Rollover benefits statement and Death benefit rollover statement information and instructions for transactions from 1 July 2017
You must provide a Rollover benefits statement (RBS) when you pay a rollover super benefit to another super provider. When you roll over a super death benefit to another super provider you must provide a Death benefit rollover statement (DBRS).
You will have met your requirement to provide the RBS or DBRS to the receiving super provider by sending the information electronically under the Superannuation Data and Payment Standards 2012 (the SuperStream Standard).
Where you are unable to send the information electronically via SuperStream you must provide a paper statement to the receiving super provider.
There are two types of statements you (the transferring provider) must provide to the receiving super provider and member when you pay a rollover super benefit from
1 July 2017:
- Rollover benefits statement
- Death benefit rollover statement.
Find out about:
Rollover benefits statement
This information may not apply to the current year. Check the content carefully to ensure it is applicable to your circumstances.
End of attention
Use the following version of the RBS for payments occurring from 1 July 2017 that are not a death benefit rollover.
- Check that the rollover data standard does not apply before using the RBS. For more information about the SuperStream standard refer to APRA regulated funds.
Statements to members
If you give a statement to the receiving super provider, using either the RBS or an electronic statement using the SuperStream Standard, you must give the statement to your member within 30 days of the rollover payment. You can use the RBS, or a similar form you create including the same information.
Note: Use the current RBS (NAT 70944-03.2013) to give a statement to your member.
Payments that require an RBS
A rollover superannuation benefit is defined in the Income Tax Assessment Act 1997 (ITAA 1997).
These examples demonstrate when you must provide the receiving super provider with an RBS if you are not already providing all the same information electronically using the data standard.
- When you roll over all or part of your member's super while your member is in the contributions phase, if they choose to have all or part of their super interest rolled over to another super fund.
- When you roll over all or part of your member's super to a super account with another fund from which an income stream will be paid (for example, when they move from an accumulation phase in your fund to a pension phase in another).
- When you roll over a lump sum for your member after they have satisfied a condition of release, if they chose to move their benefits to another super fund.
- When you transfer benefits from your member's super account to their spouse's super account with another fund after accepting an application for contributions splitting or under a family law obligation.

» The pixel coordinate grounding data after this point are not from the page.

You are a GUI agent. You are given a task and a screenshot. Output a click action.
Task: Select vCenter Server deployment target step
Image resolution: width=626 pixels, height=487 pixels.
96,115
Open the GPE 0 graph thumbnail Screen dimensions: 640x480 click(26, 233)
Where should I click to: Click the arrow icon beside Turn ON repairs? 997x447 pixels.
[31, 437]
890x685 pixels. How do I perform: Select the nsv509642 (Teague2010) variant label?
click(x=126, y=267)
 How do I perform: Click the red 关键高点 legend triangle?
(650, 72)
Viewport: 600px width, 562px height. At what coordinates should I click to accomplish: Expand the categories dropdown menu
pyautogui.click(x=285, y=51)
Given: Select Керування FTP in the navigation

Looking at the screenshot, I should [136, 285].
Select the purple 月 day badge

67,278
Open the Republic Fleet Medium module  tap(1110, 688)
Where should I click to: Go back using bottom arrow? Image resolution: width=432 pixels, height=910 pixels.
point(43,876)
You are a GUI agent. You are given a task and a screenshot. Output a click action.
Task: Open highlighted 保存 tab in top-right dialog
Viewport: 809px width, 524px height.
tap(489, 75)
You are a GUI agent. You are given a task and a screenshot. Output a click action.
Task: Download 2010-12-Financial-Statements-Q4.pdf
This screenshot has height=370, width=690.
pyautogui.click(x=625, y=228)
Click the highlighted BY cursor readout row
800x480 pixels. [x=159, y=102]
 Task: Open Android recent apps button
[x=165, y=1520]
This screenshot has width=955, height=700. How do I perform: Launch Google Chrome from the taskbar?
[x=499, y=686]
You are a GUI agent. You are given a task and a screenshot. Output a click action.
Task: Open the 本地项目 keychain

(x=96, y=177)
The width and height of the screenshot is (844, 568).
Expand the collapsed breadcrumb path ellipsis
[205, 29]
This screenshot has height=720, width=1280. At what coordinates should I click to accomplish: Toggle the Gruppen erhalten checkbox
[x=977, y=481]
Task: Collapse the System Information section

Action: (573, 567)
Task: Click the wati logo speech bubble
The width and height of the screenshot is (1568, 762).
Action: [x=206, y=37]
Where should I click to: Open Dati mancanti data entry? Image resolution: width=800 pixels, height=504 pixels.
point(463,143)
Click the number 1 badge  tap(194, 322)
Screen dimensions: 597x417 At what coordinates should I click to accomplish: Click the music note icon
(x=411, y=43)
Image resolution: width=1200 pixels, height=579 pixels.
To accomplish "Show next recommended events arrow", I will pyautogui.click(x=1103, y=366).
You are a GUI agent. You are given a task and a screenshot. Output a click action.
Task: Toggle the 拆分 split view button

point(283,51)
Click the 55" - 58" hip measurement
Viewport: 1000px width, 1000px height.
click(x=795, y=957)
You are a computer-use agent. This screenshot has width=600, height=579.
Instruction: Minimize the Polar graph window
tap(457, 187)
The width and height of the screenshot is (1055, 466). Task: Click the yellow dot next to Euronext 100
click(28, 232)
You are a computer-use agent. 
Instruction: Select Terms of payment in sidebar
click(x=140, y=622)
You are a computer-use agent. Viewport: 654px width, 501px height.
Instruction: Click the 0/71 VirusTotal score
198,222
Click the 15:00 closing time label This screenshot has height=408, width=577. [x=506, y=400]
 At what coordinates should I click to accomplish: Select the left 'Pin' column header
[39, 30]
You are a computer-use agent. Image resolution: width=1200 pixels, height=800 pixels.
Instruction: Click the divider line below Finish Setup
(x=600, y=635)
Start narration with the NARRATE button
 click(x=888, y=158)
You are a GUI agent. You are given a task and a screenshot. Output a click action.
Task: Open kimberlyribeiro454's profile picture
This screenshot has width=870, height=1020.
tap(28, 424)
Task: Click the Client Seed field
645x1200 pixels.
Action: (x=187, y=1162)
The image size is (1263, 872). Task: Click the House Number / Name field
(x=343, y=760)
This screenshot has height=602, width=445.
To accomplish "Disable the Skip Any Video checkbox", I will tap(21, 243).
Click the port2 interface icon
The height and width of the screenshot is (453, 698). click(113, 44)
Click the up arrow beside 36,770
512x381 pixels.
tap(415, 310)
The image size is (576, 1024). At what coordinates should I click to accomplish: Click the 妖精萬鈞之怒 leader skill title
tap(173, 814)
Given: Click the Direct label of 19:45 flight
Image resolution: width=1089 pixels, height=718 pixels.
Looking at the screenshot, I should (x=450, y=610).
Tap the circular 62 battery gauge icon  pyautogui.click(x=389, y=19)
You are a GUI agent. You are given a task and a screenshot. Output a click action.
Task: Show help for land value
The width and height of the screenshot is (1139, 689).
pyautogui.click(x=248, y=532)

- When you are the trustee of a non-complying fund and are paying member benefits to another super fund.
Payments that don't require an RBS
When you move an amount from one super account to a different super account held by the same trustee (or RSA provider), you don't need to provide an RBS as there is only one trustee involved.
When you make a payment to another super provider for the benefit of a member with a terminal medical condition, this payment is not a rollover superannuation benefit. The receiving super provider is treated as having received a personal contribution from the member.
You don't need to use the RBS when rolling over a death benefit, however you will need to complete a Death benefit rollover statement.
Statement by non-complying funds
If your fund is non-complying, you must provide an RBS if you make a payment to another super provider (including another non-complying fund). You must do this regardless of the fact that these payments are not rollover superannuation benefits. You do not need to complete section C of the RBS.